The Art of Walking as a Fitness plan

The key to achieving a fitness goal isn’t so much about doing the perfect program as it is being consistent with whatever it is you choose to do. But if your workouts make you miserable, you’ll be way less likely to stick with them over the long haul. When it comes to weight loss, most people like the idea of extremes. They believe engaging in the intense exercise along with a restrictive diet will produce the best results. But this isn’t always the case, and over time, taking such an approach can backfire.

When it comes to pursuing more aggressive body composition changes, a balance of both intense exercise and restorative activity is needed. While most of us have no problem killing it in the gym, we often forgo the easier, more leisurely activity because it doesn’t feel hard-core enough. But that’s a mistake. Any time someone approaches me asking how to lose weight or improve their health, one of my first suggestion is to start walking more. No, it’s not the most revolutionary piece of advice, but it’s simple, requires little motivation, and has many benefits that will have significant effects to improve all aspects of life.

Walking is one of the most overlooked things you can do to ensure you are progressing in your weight loss efforts. Instead of doing all your workouts in the gym, switch it up by getting outside. Go for a long walk or a hike. Being outdoors can even help you feel less stressed.

Training and dieting are both stressors. When added to an already stressful life, this can keep cortisol elevated, causing the body to revolt, thereby making weight loss more difficult. Adding in lots of slow, leisurely walking will help negate the effects stress and elevated cortisol can have on the body, like fat storage, muscle loss, and decreased immunity.
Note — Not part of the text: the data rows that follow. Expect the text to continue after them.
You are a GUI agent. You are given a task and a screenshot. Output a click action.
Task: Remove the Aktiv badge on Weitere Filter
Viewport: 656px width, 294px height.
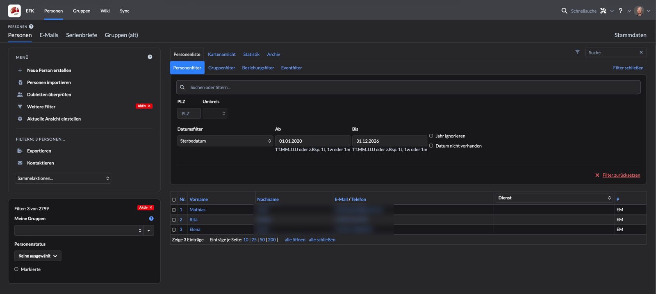click(149, 106)
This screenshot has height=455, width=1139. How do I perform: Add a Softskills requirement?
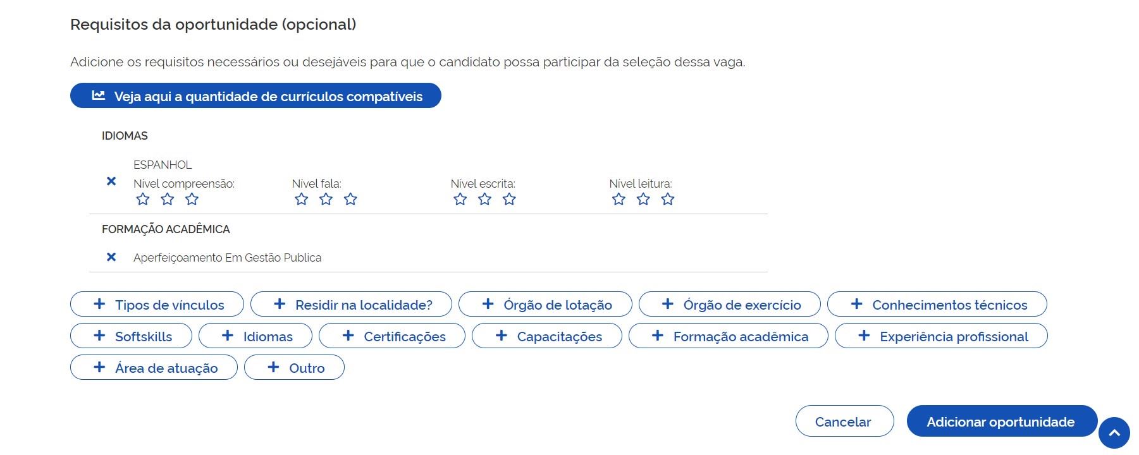(x=131, y=336)
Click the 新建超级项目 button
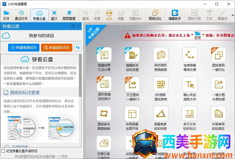 coord(57,48)
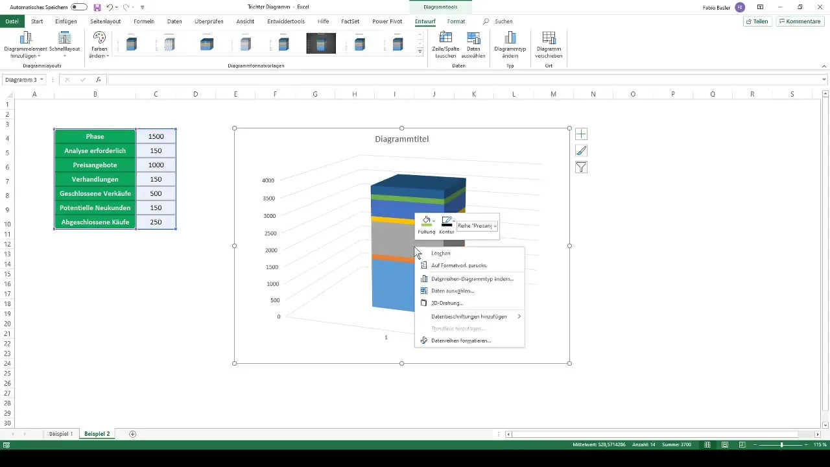Open the chart filter funnel button
Viewport: 830px width, 467px height.
(x=581, y=167)
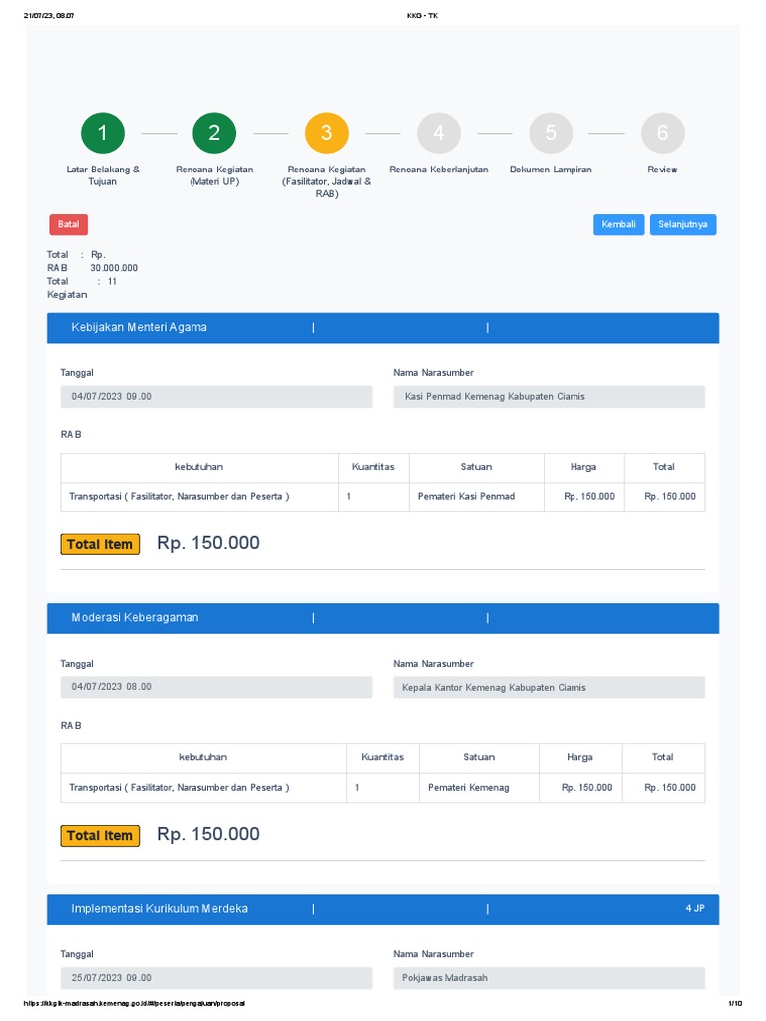Click the Kembali button

pos(618,224)
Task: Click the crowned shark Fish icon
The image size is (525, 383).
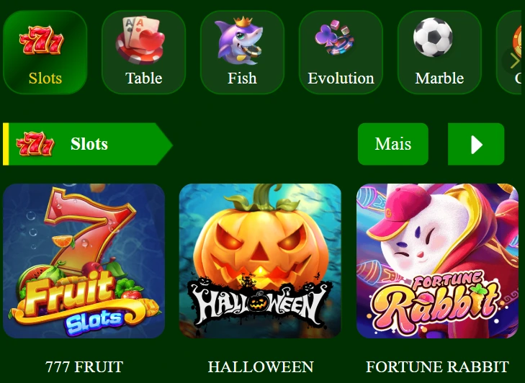Action: (238, 40)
Walking also increases blood flow, which will aid in recovery from intense training. This is also vital as it helps to reduce arterial pressure and to stretch the joints and bones thereby reducing the incidences of auto-immune diseases such hypertension, arthritis, osteoporosis, etc. in the long run.

Moderate intensity aerobic exercise can increase hunger but leisurely walking won’t have the same effect. In fact, going for a walk can help reduce hunger and cravings by taking your mind off food and lowering stress. Also, our weight loss efforts can easily be sabotaged when we turn to food to manage our emotions. Walking can be a great tool for coping with such emotional stress, sadness, anxiety, etc. It also improves mental clarity, making us more productive.

One thing to note about fitness is this. It is important to make your workouts something you want to do. Even then, that’s not to say you’re going to be motivated 100% of the time. But enjoying what you do will make it easier to stick with the habit, which is one of the areas where walking is effective.
Being too focused on a goal can get discouraging if you’re not reaching it as fast as you’d hoped.

Instead, focus on the process and celebrate your small wins along the way.